Procrastination stems from the fear that “I don’t know how to do this perfectly.” You can say this in a number of ways, including, “I’m not smart enough,” and, “I’m not good enough.”  Or, your inner voice might say, “I have to do this perfectly,” or, “I have to show everyone that I know how.”

When these negative feelings are triggered, we do everything we can to avoid having “I’m not good enough” confirmed once again, or having people see our deepest secret—that we aren’t perfect. We hold off doing whatever the task is until the last possible second—until the pain of not completing it at all is greater than our fear that we can’t do it perfectly.

It can be helpful to know that the part of us that stores these negative feelings—what I call Learned Distress—is 2 years old. You wouldn’t yell at a toddler for being scared, and it can be helpful to have this same compassion for yourself when you are feeling reluctant to start or finish something challenging.  It’s also helpful to know that Learned Distress is just a feeling that you can get rid of, so that the part of you that feels good about being you can come to the surface and allow you to accomplish what you want to do.  (I call this part of you your natural well-being.)

The well-being state in this “getting stuff done” arena has a couple of feelings associated with it:

1. Comfort with your own unique way of doing things (instead of following “their” rules perfectly)
2. A sense that you have everything you need within you to achieve your goals

What’s the result when someone removes the negative feelings that generate procrastination?

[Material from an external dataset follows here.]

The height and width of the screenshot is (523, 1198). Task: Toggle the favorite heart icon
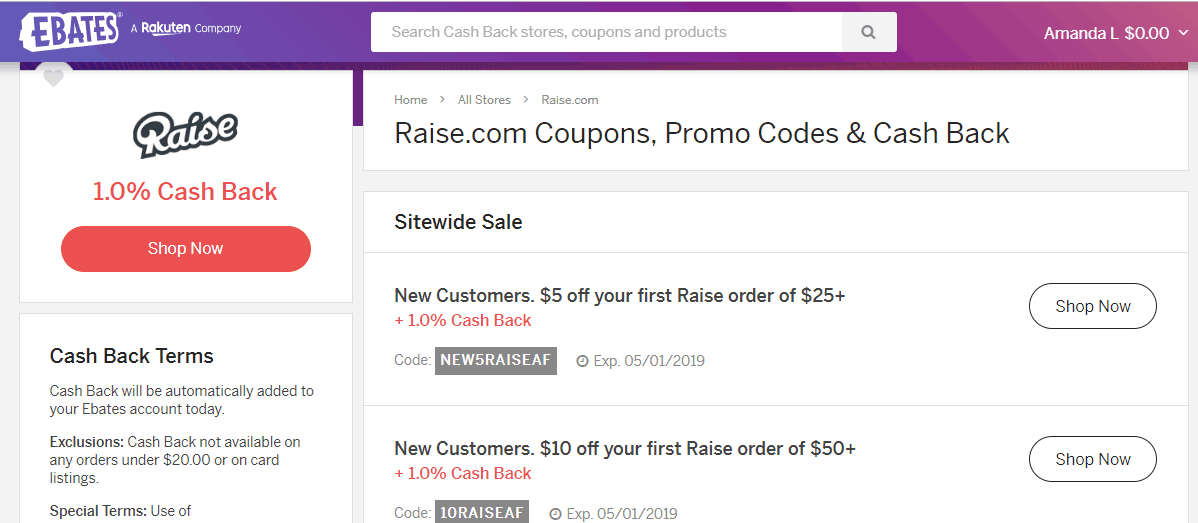click(x=53, y=78)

Often, without even noticing that something is different, people find themselves doing the very task they dreaded easily and without resistance. In fact, I often have to point out to my clients that they accomplished something that seemed impossible just a week or two earlier.

As an example, a college student was struggling in his humanities class and was dreading the paper he had to write for it, so we began to work on this procrastination theme. As he removed layers of “I don’t know how,” he found a subject that excited him and decided to write about that. He was so excited about it that he actually finished his paper early—a first for him! He found that he did indeed have the ability to do it, and he found a subject that fit his uniqueness. He kept telling me, “It was so easy and fun!” He had never felt this way about writing a paper before. His teacher told him it was the best paper she had read all year.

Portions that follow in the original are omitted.